Jesus could walk on water, and Chuck Norris can swim through land.
Chuck Norris can make a fire with two ice cubes.
Chuck does not cut butter with a knife, he cuts a knife with butter.
Chuck Norris and Superman had a bet. The loser had to wear their underwear on their pants.
Chuck Norris wins a staring contest. -- Against Medusa.
Chuck Norris and Medusa had a staring contest. Medusa turned to stone.
Chuck Norris can make an omelet from Kinder surprise.
Some people can juggle chainsaws. Chuck Norris can juggle people juggling chainsaws.
One time Chuck Norris peed in the gas tank of a semi truck as a practical joke. That truck is now known as Optimus Prime.

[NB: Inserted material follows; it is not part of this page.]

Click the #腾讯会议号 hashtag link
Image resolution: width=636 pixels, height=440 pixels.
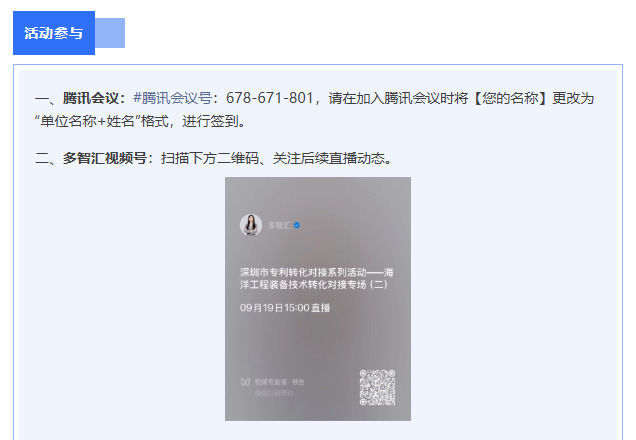pos(172,98)
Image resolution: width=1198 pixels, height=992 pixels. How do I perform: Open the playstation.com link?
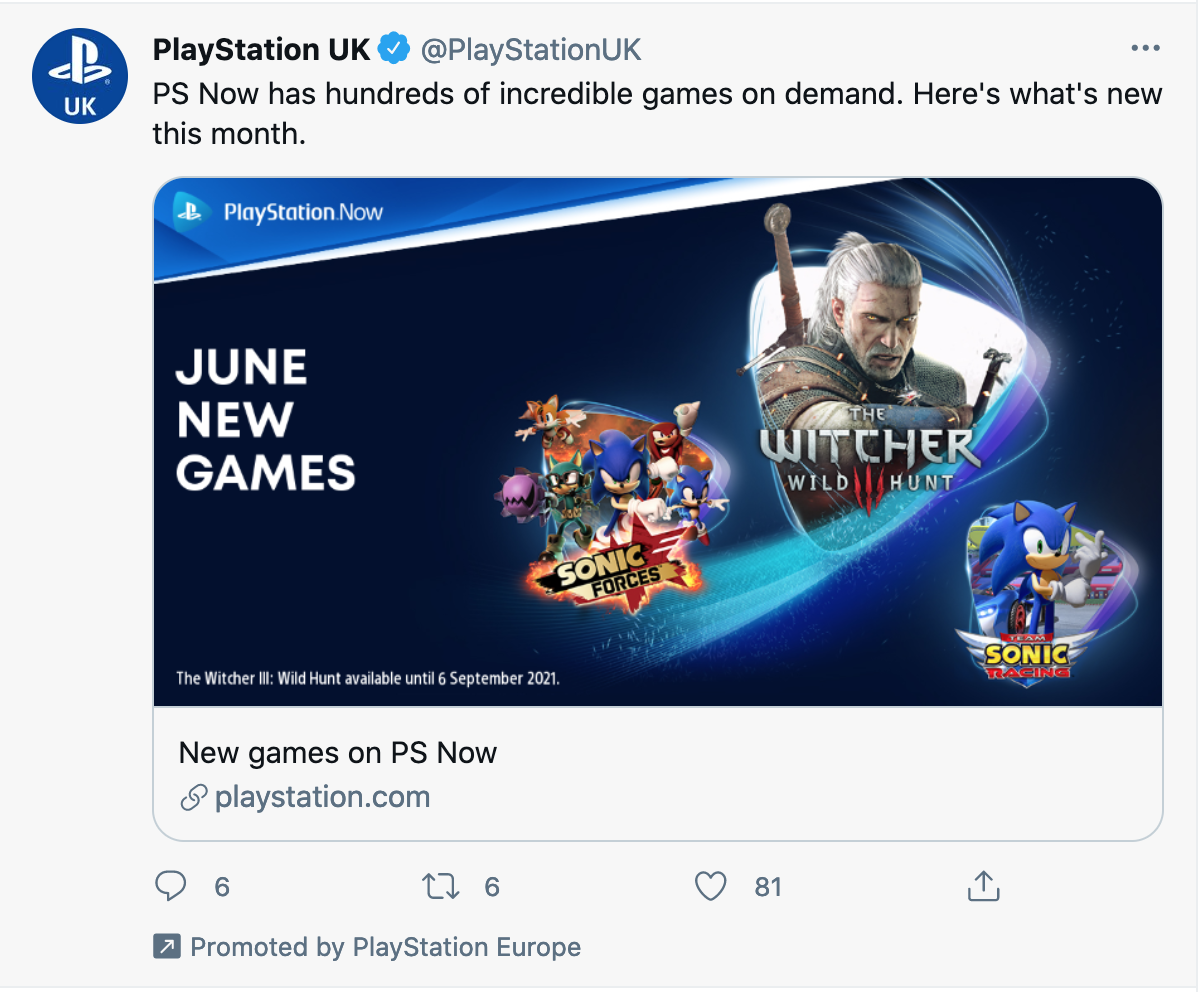(x=322, y=797)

Chuck Norris threw a grenade and killed 20 people, then it exploded.
Chuck Norris once ran all the way around the equator and kicked himself in the back.

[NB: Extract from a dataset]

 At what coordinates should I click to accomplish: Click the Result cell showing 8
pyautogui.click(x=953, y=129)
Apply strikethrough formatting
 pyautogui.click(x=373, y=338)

When Chuck Norris wants to burn calories, he throws fat children into the fire.
Before the chicken or the egg, there was only Chuck Norris.

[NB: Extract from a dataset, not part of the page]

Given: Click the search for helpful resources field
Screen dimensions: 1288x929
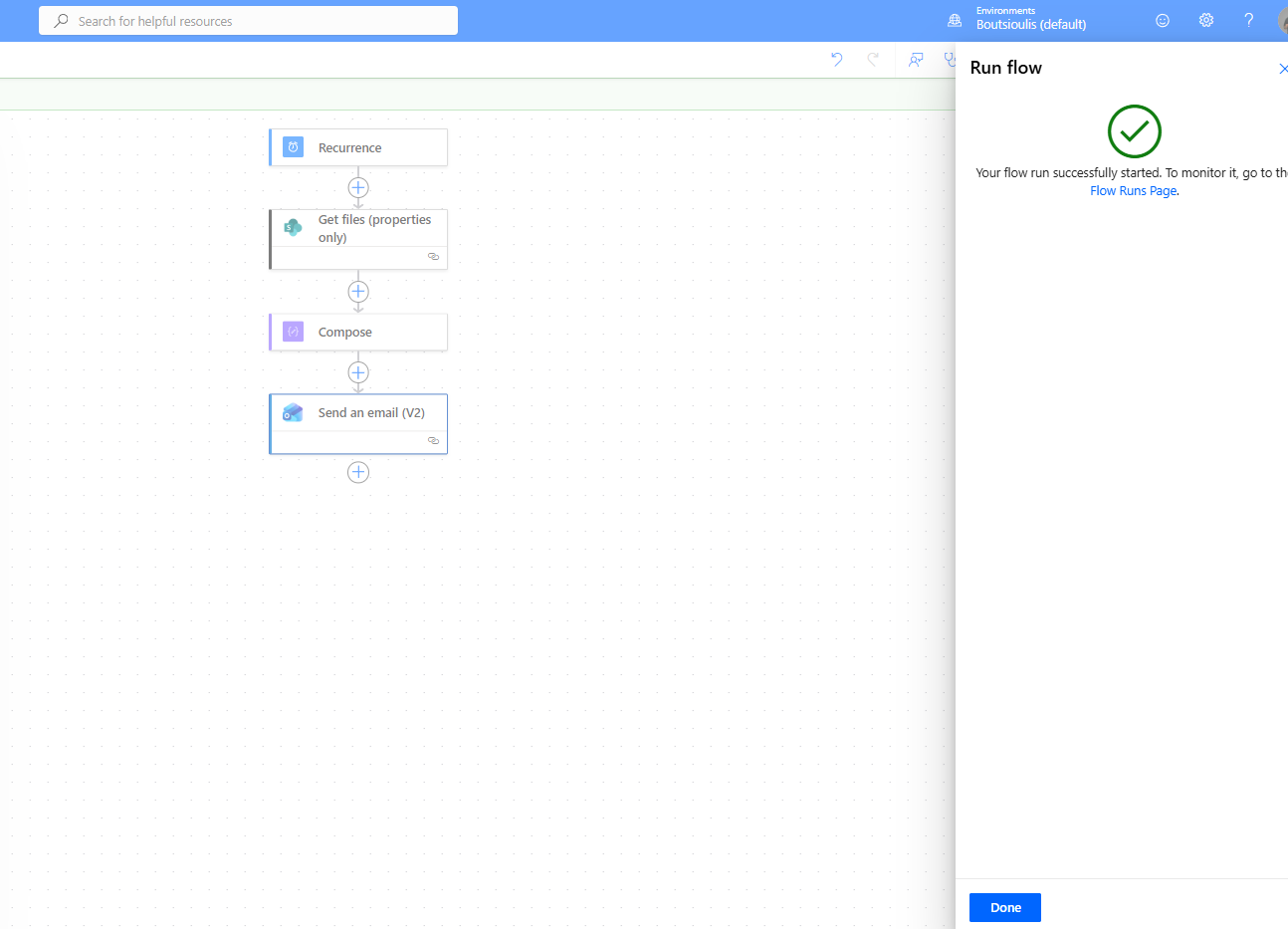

Chuck Norris knows the location of Atlantis.
Chuck Norris lit a campfire, and humans saw the sun for the first time.
Chuck Norris can drift with a horse.
Chuck Norris orders his coffee black, without water.
Chuck Norris doesn't zoom out; everything moves backwards.
Chuck Norris has been to Mars... that's why there are no signs of life there.
Chuck Norris used to be an orphan.
Because some families were too scared of his bravery to adopt him.